2.      Wacana Dialog
Wacana dialog adalah wacana yang menghendaki terjadinya interaksi timbal balik antara encoder dan decoder. Pembagian jatah waktu di antara keduanya sama. Karena itu tidak ada dominasi satu pihak saja. Wacana dialog ini selanjutnya dapat lagi dibagi menjadi dua bagian, yaitu wacana dialog sesungguhnya dan wacana dialog teks.

Wacana dialog sesungguhnya ini merupakan wacana dialog yang spontan dengan segala keadaan, tidak ada rekayasa dalam wacana tersebut. Wacana ini dapat pula dikatakan wacana alamiah, misalnya percakapan di warung kopi. Selanjutnya wacana dialog teks, yaitu wacana dialog yang direkayasa sedemikian rupa. Penutur tinggal menghafal apa yang tertera dalam teks percakapan. Misalnya teks drama.

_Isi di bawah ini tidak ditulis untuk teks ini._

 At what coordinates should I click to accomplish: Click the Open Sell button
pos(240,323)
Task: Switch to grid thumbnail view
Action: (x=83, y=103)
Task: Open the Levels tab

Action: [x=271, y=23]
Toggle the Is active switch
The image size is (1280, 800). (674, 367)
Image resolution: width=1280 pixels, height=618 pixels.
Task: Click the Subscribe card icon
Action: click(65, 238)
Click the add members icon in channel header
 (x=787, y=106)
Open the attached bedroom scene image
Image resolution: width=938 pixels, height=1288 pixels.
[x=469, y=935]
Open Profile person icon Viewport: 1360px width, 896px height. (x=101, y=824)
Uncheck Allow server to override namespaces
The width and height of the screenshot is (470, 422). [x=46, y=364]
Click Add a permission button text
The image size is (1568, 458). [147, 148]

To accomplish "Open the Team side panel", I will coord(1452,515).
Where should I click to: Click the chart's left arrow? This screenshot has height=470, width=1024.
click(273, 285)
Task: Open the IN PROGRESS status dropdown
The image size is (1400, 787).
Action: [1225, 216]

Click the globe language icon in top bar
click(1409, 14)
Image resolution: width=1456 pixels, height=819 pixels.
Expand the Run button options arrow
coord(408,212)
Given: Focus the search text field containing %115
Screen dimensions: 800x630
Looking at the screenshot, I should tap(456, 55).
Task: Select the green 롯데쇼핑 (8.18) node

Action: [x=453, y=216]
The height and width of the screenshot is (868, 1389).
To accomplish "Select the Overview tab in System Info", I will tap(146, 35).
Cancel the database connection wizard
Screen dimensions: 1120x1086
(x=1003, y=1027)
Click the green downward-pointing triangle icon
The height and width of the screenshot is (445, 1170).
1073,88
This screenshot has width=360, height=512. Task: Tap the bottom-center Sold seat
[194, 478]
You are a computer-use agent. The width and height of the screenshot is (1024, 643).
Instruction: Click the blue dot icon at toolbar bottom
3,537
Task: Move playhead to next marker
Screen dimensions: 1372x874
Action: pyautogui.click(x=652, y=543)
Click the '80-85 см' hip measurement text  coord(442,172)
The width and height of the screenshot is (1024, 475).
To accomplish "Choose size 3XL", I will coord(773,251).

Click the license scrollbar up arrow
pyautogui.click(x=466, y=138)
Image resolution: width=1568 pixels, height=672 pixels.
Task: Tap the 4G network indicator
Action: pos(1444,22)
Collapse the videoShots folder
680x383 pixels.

d.      Wacana Berdasarkan Media
Berdasarkan media yang digunakan, wacana ini dapat dibagi menjadi dua, yaitu:
1.      Wacana Lisan
Wacana lisan adalah wacana yang menggunakan bahasa lisan sebagai penyampaiannya. Wacana ini pada dasarnya diciptakan dalam waktu dan situasi yang nyata.  Oleh karena itu wacana ini dikaitkan dengan wacana interaktif.
2.      Wacana Tulisan
Wacana tulis adalah wacana yang menggunaka bahasa tulis sebagai media penyampaiannya. Wacana tulis ini dapat pula berwujud sepenggal ikatan percakapan dalam rangkaian percakapan yang lengkap yang telah menggambarkan suatu situasi, maksud, dan rangkaian penggunaan bahasa. Wujud lain dari wacana tulis ini dapat berupa teks atau bahan tertulis yang bebentuk paragraf.



BAB III
PENUTUP
A.    Kesimpulan
Wacana adalah unit terbesar dari suatu kalimat di mana terjadi komunikasi lisan dan tulisan antara pembaca dan pengarang atau pembicara dan pendengar.
Adapun jenis-jenis wacana yaitu narasi, deskripsi, eksposisi, dan argumentasi. Adapun pengertian dari narasi yaitu menceritakan peristiwa yang di susun secara kronologis, deskripsi yaitu penggambaran, eksposisi yaitu pemaparan/penjelasan, dan argumentasi yaitu pendapat atau opini.
B.     Saran
Adapun saran bagi pembaca antara lain:
1.      Bagi pembuatan wacana harus memperhatikan kohesif dan koherens di dalam sebuah wacana. Karena tanpa kohesif dan koherens kita tidak dapat memahami maksud atau tujuan yang ada di dalam sebuah wacana tersebut.
2.      Pembaca harus memperhatikan kaidah penulisan yang ada di dalam sebuah wacana.
3.      Dalam pembuatan wacana diharapkan tidak terdapat penyimpangan kata ataupun kalimat.



DAFTAR PUSTAKA
Brown, Gillian dan George Yule. 1983. Analisis Wacana (diterjemahkan oleh I. Soetiko). Gramedia Pustaka Utama: Jakarta.

Chaer, Abdul. 2003. Linguistik Umum. Rineka Cipta:Jakarta.